To co mogę zrobić, co my możemy zrobić, to być przewodnikami, dawać inne opcje ludziom, wszystkim gwiezdnym nasionom, ponieważ wszystkie dusze są. To właśnie przynosimy. Matrix zapada się z poziomu dusz, z ich wartości i potrzeb, idei i punktów widzenia. Nie załamie się poprzez wyzwolenie światów za pomocą dowództwa Ashtar lub Kapitana kogokolwiek. Wszystko to są inne punkty widzenia, które również przynoszą coś innego duszom, które pasują do tej częstotliwości i będą służyć jako kontrast dla nich, podczas gdy chcą dalej ewoluować. Wszystko to są ludzkie odbicia. Ważne, ale ludzkie.

Gosia: Wow, dotarło do mnie objawienie! Czy nie byłoby lepiej spróbować z twojej strony? Pokazać ludziom, że nie trzeba tu przychodzić? Jakie to straszne? Wow, przyszedł mi do głowy inny pomysł jak pomóc duszom przybywającym na Ziemię lub jak uwolnić je z Matrixa! Naucz ET po swojej stronie aby tu nie przychodzić! Porozmawiaj z nimi o tym jak to jest być tutaj. Edukuj ich bardzo dobrze.

Yazhi: I to robi inny zespół tutaj. Tak właśnie robią Alenym i jej asystenci. Kiedy rozpowszechniamy to słowo tutaj, rozpowszechniamy to słowo tam.

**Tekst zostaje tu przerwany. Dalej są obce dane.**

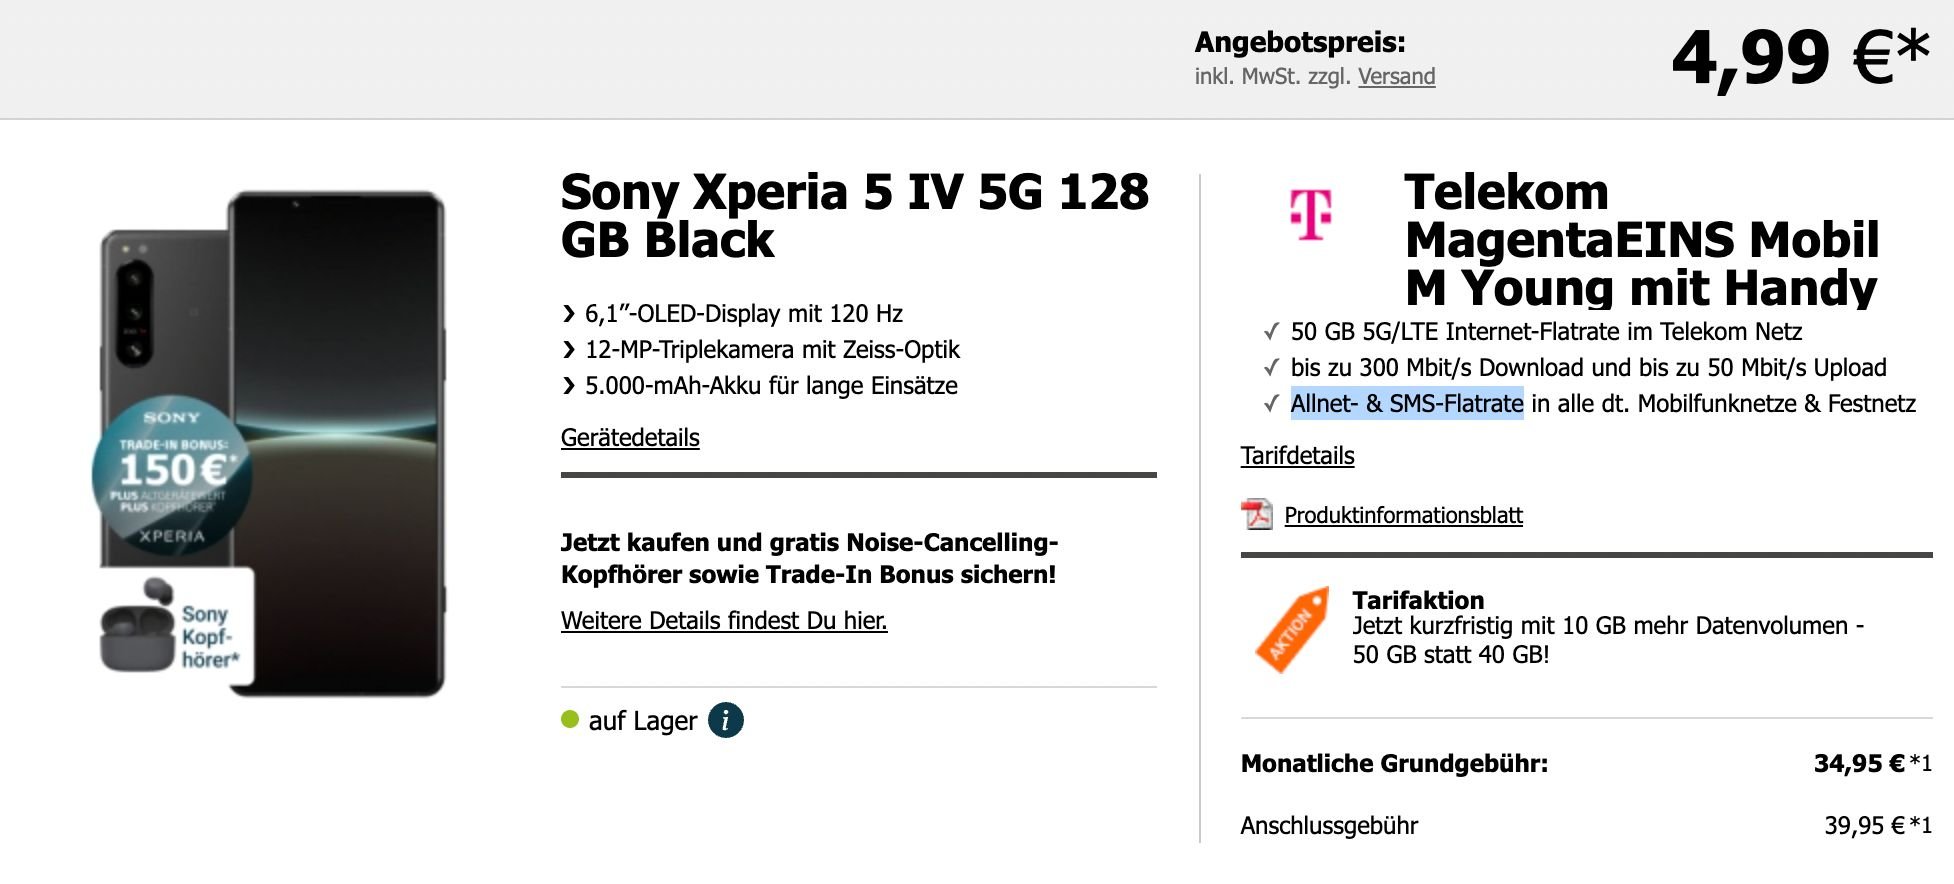The height and width of the screenshot is (884, 1954).
Task: Click the Sony Kopfhörer earbuds badge
Action: [177, 626]
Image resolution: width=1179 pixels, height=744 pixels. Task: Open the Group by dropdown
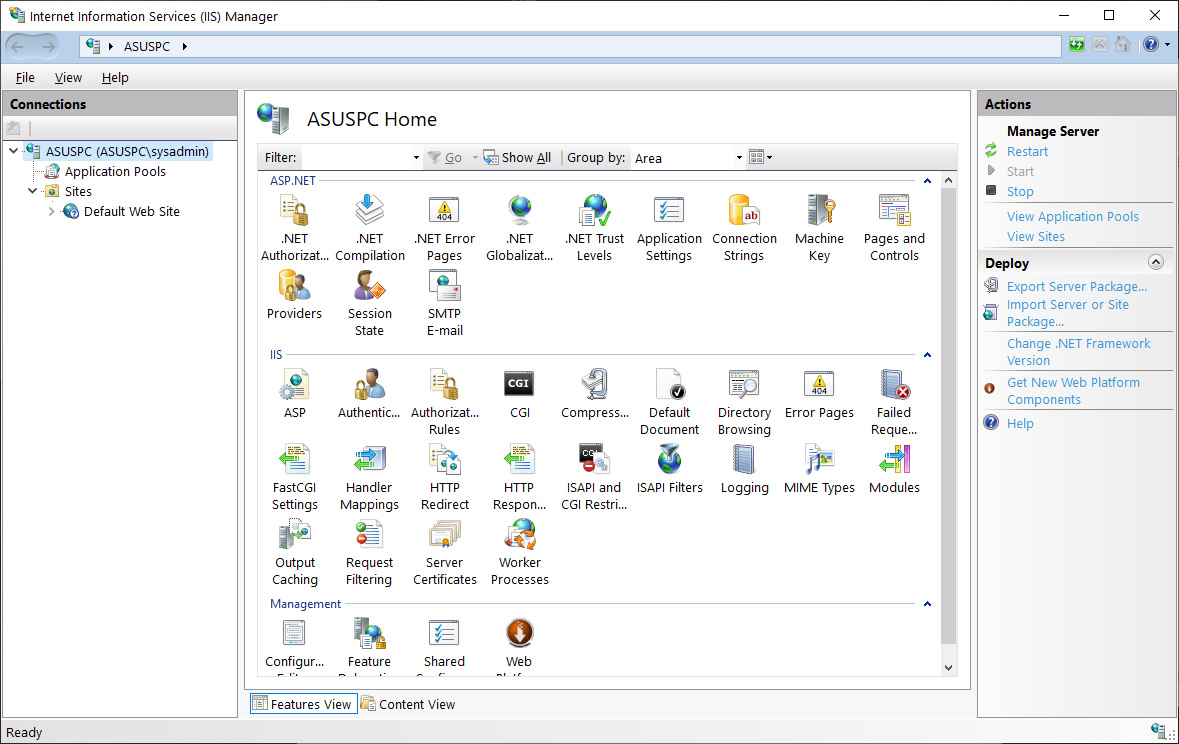[x=739, y=158]
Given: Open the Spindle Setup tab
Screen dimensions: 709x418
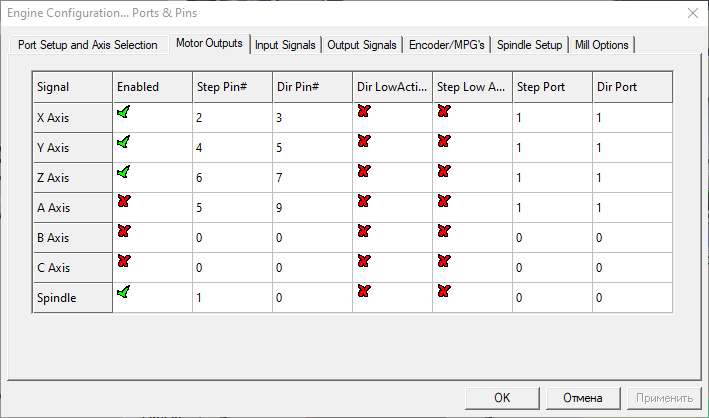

Gosia: dokładnie, szerząc tam słowo. Wow, myślę, że mogłabym w tym uczestniczyć może potem! Jedyni, do których nie możemy dotrzeć, to dusze, które są w życiu pozagrobowym, które tworzą własne idee. Chociaż można do nich również dotrzeć gdy jeszcze żyją.

Yazhi: Tak.

Robert: ale tam wszystko jest bardziej złożone. Jak dotrzeć do tak wielu ras rozsianych po całym wszechświecie? Wiele nawet nie wie o Federacji.

Yazhi: Będąc przykładem. A jeśli nie znają Federacji, byłoby im bardzo trudno wcielić się na Ziemi. Federacja i Ziemia idą w parze.

Gosia: jak możemy być przykładem?

Yazhi: już jesteśmy i instruujemy ludność, która słucha, tą z Tajgety. To jest główny przykład, na który wszyscy patrzą. Patrzą też na Alenym, jest niewiele osób ważniejszych od niej. Wszystkie oczy niezliczonych światów patrzą na nią, widzą co robi, jaka jest, jej wartości i co osiągnęła w tak krótkim czasie. Szacunek dla niej i jej popularność wszędzie rośnie.

Tak więc na Ziemi liczą się ludzie, dusze, które tam są. To dlatego. Żadnych zasobów naturalnych, wody, genetyki (chociaż jest to związane z duszami). To dlatego, że istnieją ich inne wersje, ich przyjaciele, ich krewni, wcielili się tam i muszą się nimi opiekować. Dlatego zawsze na orbicie okołoziemskiej stacjonują setki statków. Nie grają tam przed nosami, są tam po coś, dla swoich ludzi na dole, ich dusz, ich Gwiezdnych Nasion.